Exercise description:
Write out the part of the auction report starting with "Isaac Newton’s Opticks, 1704, brought" and going on through "which earned $6,500.", keeping every word unchanged.

Passage:

Isaac Newton’s Opticks, 1704, brought $40,000, followed by a 100% sell-through rate for material relating to the acclaimed scientist. Additional highlights included Philosophiae naturalis principia mathematica, the third authorized edition and the last edition to appear in the Newton’s lifetime, sold for $9,375, as well as the unauthorized third edition which earned $6,500.
    
Additional science material included a first edition of Galileo’s 1649 dialogue on the Copernican and Ptolemaic systems, establishing the validity of heliocentricity, which brought $16,900; and a second edition Georg Agricola’s De re metallica, 1561, on the first systematic treatise on mining and metallurgy, garnered $10,000.
    
Incunabula performed well with “one of the best and most comprehensive of the western medieval lapidaries,” Albert Magnus’s De mineralibus, 1491, realizing $17,500, and a 1480-81 illuminated manuscript by Nicolaus Panormitanus de Tudeschis selling for $11,250.
    
Bibles and religious texts included a Bible in Latin printed in Nuremberg in 1477 that sold for $9,375 and The Holy Byble, conteining the Olde Testament and the Newe, London, 1585, that earned $6,250. Also of note was Niccolò Circignani’s 1585 publication with 31 engraved plates of Christian martyrdom scenes by Giovanni Battista Cavalieri, after frescoes in the church of S. Stefano Rotondo in Rome, which brought $8,125; as well as the last official papal addition to the Corpus juris canonici with Pope Clemens V’s collection of decretals compiled during 1305-14, Constitutiones, Nuremberg, 1482, realizing $6,250.
    
Among the unique items was an unpublished Spanish manuscript version of Andrea Alciato’s 1531 Emblemata—the first and most frequently reprinted emblem book. The late sixteenth- or early seventeenth-century Emblemas brought $11,250. Additional manuscript material featured an eighteenth- or early nineteenth-century manuscript cookbook in English that was won by an institution for $6,500.

Data shown:
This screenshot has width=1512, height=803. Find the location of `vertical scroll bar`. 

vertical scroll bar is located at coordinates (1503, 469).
==
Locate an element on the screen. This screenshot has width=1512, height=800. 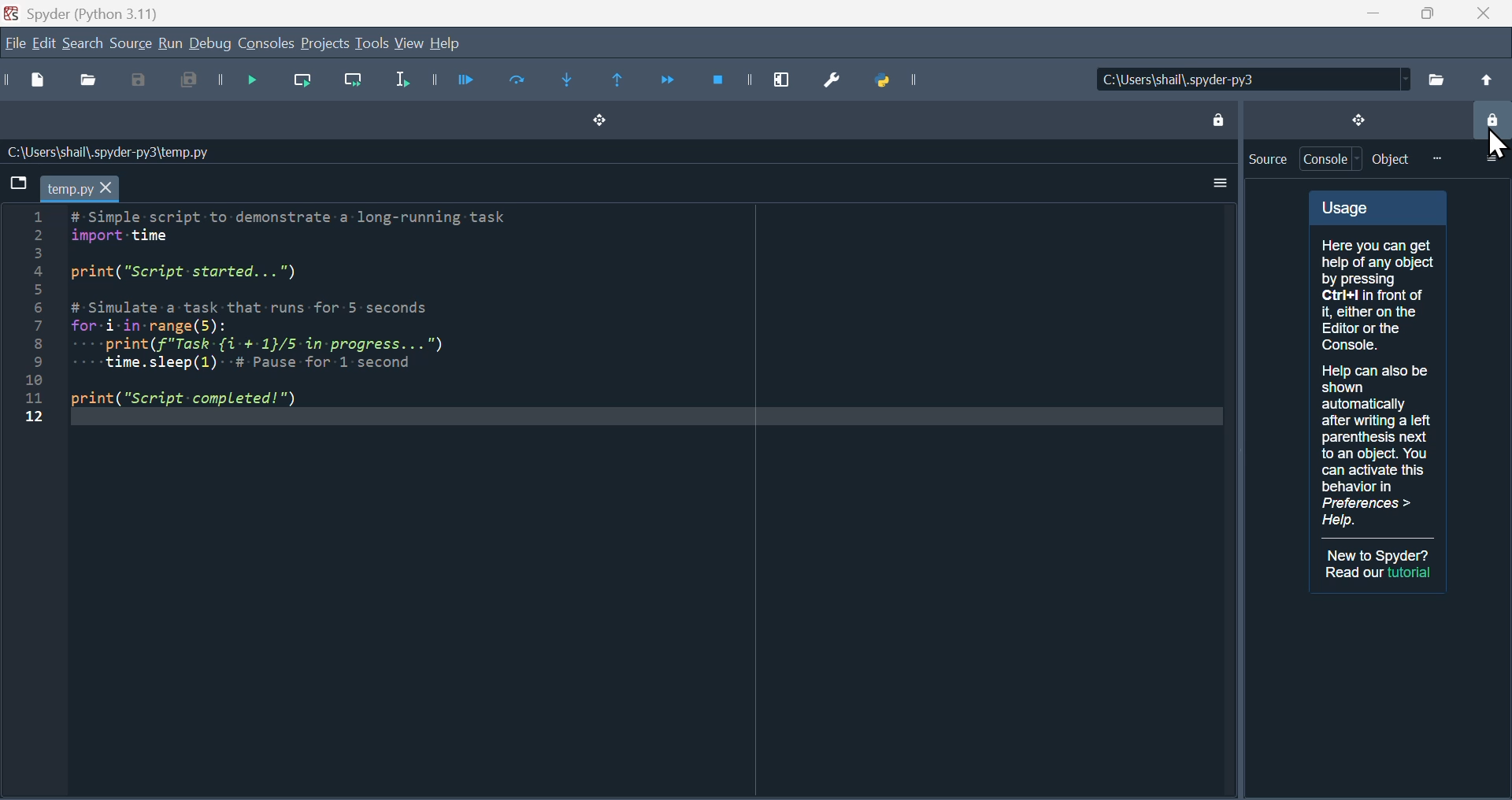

Complete output:
Isaac Newton’s Opticks, 1704, brought $40,000, followed by a 100% sell-through rate for material relating to the acclaimed scientist. Additional highlights included Philosophiae naturalis principia mathematica, the third authorized edition and the last edition to appear in the Newton’s lifetime, sold for $9,375, as well as the unauthorized third edition which earned $6,500.